Create generator that yields coroutine results as

2019-01-23 21:07发布

问题:

Currently, I have an inefficient synchronous generator that makes many HTTP requests in sequence and yields the results. I'd like to use asyncio and aiohttp to parallelise the requests and thereby speed up this generator, but I want to keep it as an ordinary generator (not a PEP 525 async generator) so that the non-async code that calls it doesn't need to be modified. How can I create such a generator?

回答1:

asyncio.as_completed(), currently barely documented, takes an iterable of coroutines or futures and returns an iterable of futures in the order that the input futures complete. Normally, you'd loop over its result and await the members from inside an async function...

import asyncio

async def first():
    await asyncio.sleep(5)
    return 'first'

async def second():
    await asyncio.sleep(1)
    return 'second'

async def third():
    await asyncio.sleep(3)
    return 'third'

async def main():
    for future in asyncio.as_completed([first(), second(), third()]):
        print(await future)

loop = asyncio.get_event_loop()

# Prints 'second', then 'third', then 'first'
loop.run_until_complete(main())

... but for the purpose of this question, what we want is to be able to yield these results from an ordinary generator, so that normal synchronous code can consume them without ever knowing that async functions are being used under the hood. We can do that by calling loop.run_until_complete() on the futures yielded by our as_completed call...

import asyncio

async def first():
    await asyncio.sleep(5)
    return 'first'

async def second():
    await asyncio.sleep(1)
    return 'second'

async def third():
    await asyncio.sleep(3)
    return 'third'

def ordinary_generator():
    loop = asyncio.get_event_loop()
    for future in asyncio.as_completed([first(), second(), third()]):
        yield loop.run_until_complete(future)

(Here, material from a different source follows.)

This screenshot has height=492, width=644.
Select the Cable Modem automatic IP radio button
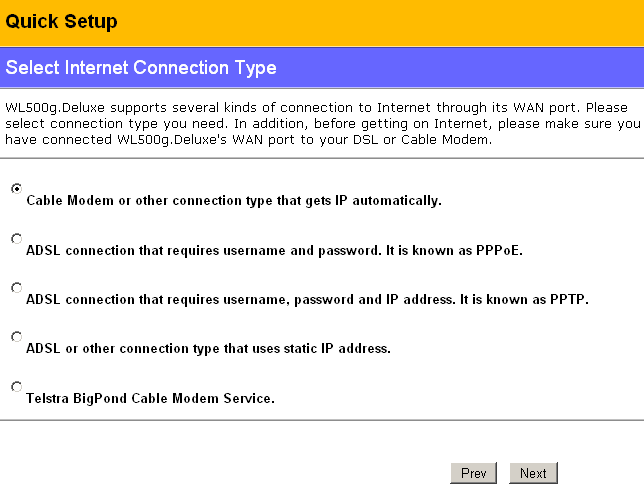coord(16,188)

# Prints 'second', then 'third', then 'first'
for element in ordinary_generator():
    print(element)

In this way, we've exposed our async code to non-async-land in a manner that doesn't require callers to define any functions as async, or to even know that ordinary_generator is using asyncio under the hood.

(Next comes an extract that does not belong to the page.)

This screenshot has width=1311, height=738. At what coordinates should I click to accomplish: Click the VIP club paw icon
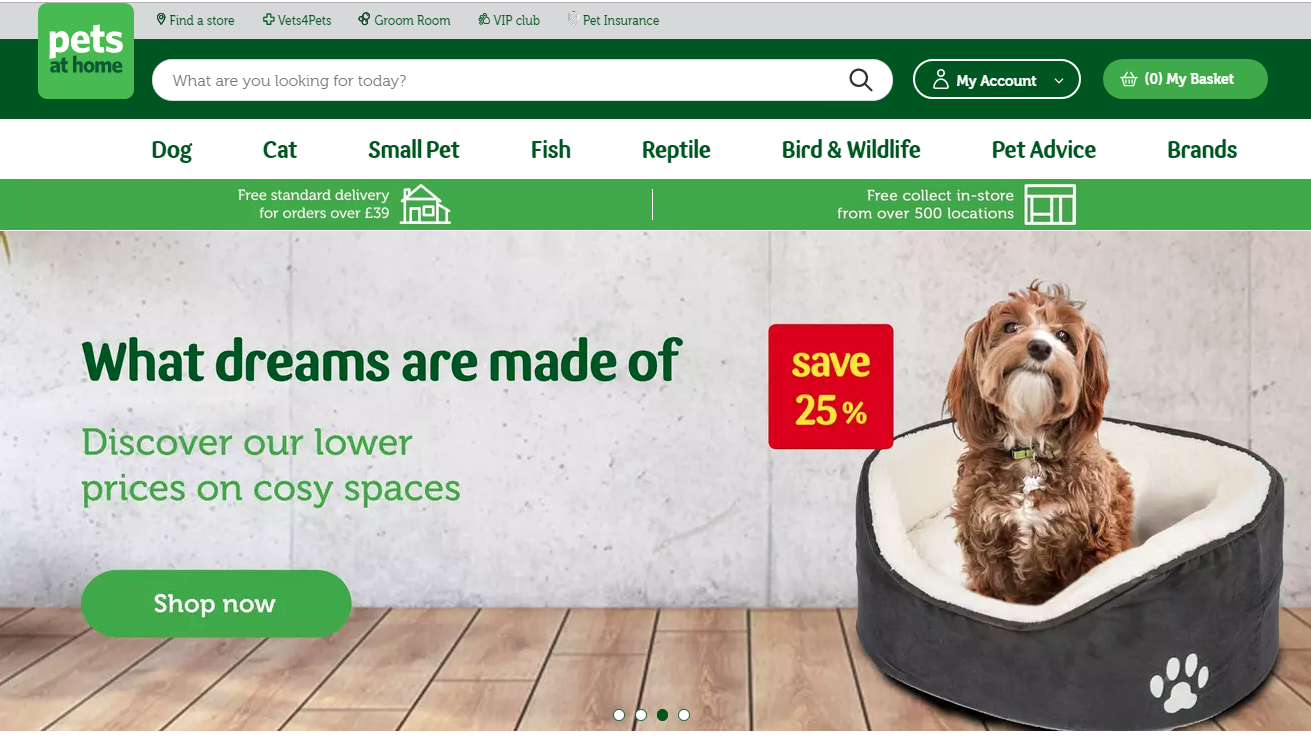tap(484, 19)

As an alternative implementation of ordinary_generator() that offers more flexibility in some circumstances, we can repeatedly call asyncio.wait() with the FIRST_COMPLETED flag instead of looping over as_completed():

import concurrent.futures

def ordinary_generator():
    loop = asyncio.get_event_loop()
    pending = [first(), second(), third()]
    while pending:
        done, pending = loop.run_until_complete(
            asyncio.wait(
                pending,
                return_when=concurrent.futures.FIRST_COMPLETED
            )
        )
        for job in done:
            yield job.result()

This approach, maintaining a list of pending jobs, has the advantage that we can adapt it to add jobs to the pending list on the fly. This is useful in use cases where our async jobs can add an unpredictable number of further jobs to the queue - like a web spider that follows all links on each page that it visits.